▶ [Exercise task] Copy out each line of the items below that contains the string "height", matching case exactly.

+++ Material for the task

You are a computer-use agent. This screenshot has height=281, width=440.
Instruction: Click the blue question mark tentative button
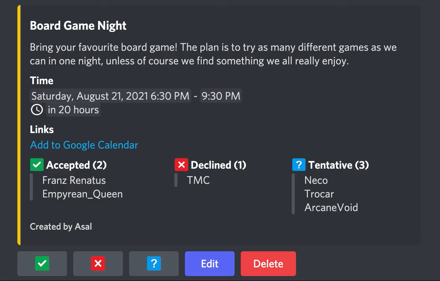[x=154, y=264]
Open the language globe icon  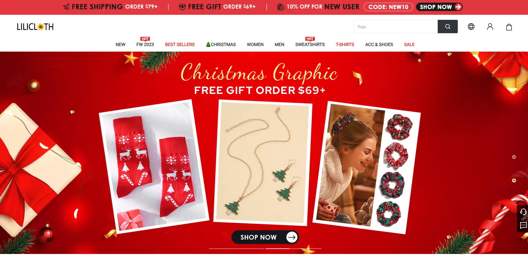(471, 27)
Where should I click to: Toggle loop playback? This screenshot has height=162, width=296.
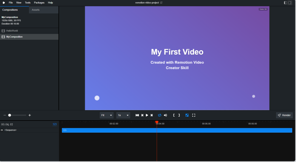pos(160,115)
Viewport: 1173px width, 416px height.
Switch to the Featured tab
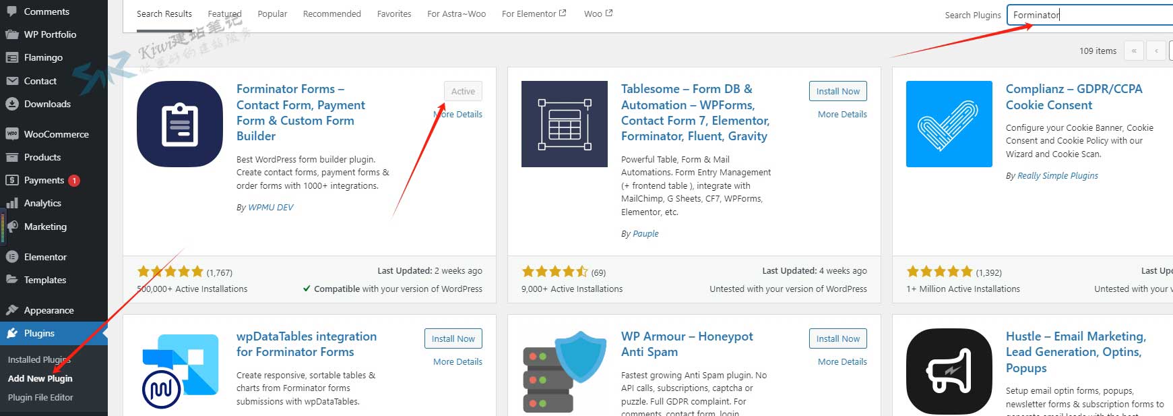click(224, 14)

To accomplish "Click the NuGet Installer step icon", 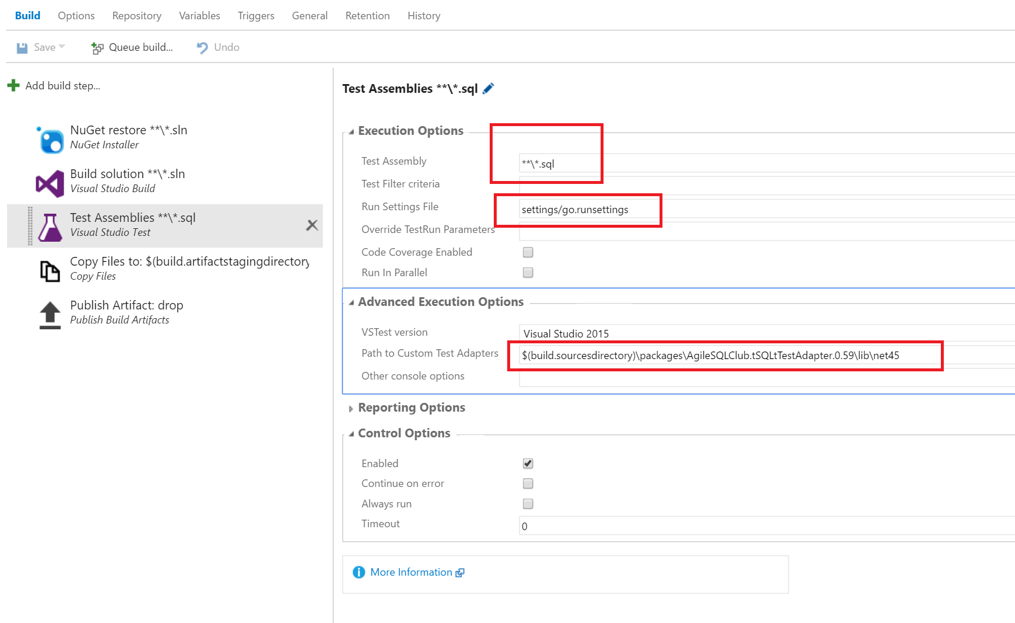I will tap(51, 140).

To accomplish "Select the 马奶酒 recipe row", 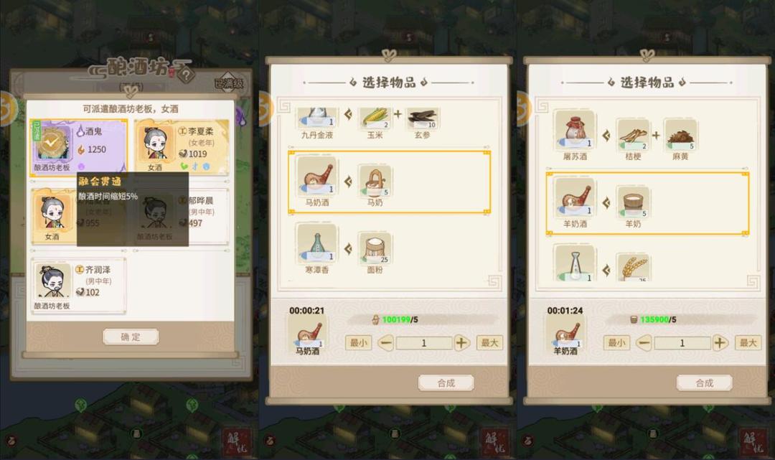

++++++

▶ [Answer in full]
You are a computer-use agent. This screenshot has height=281, width=440.
Where should I click to: Toggle loop playback? This screenshot has height=162, width=296.
Viewport: 1173px width, 416px height.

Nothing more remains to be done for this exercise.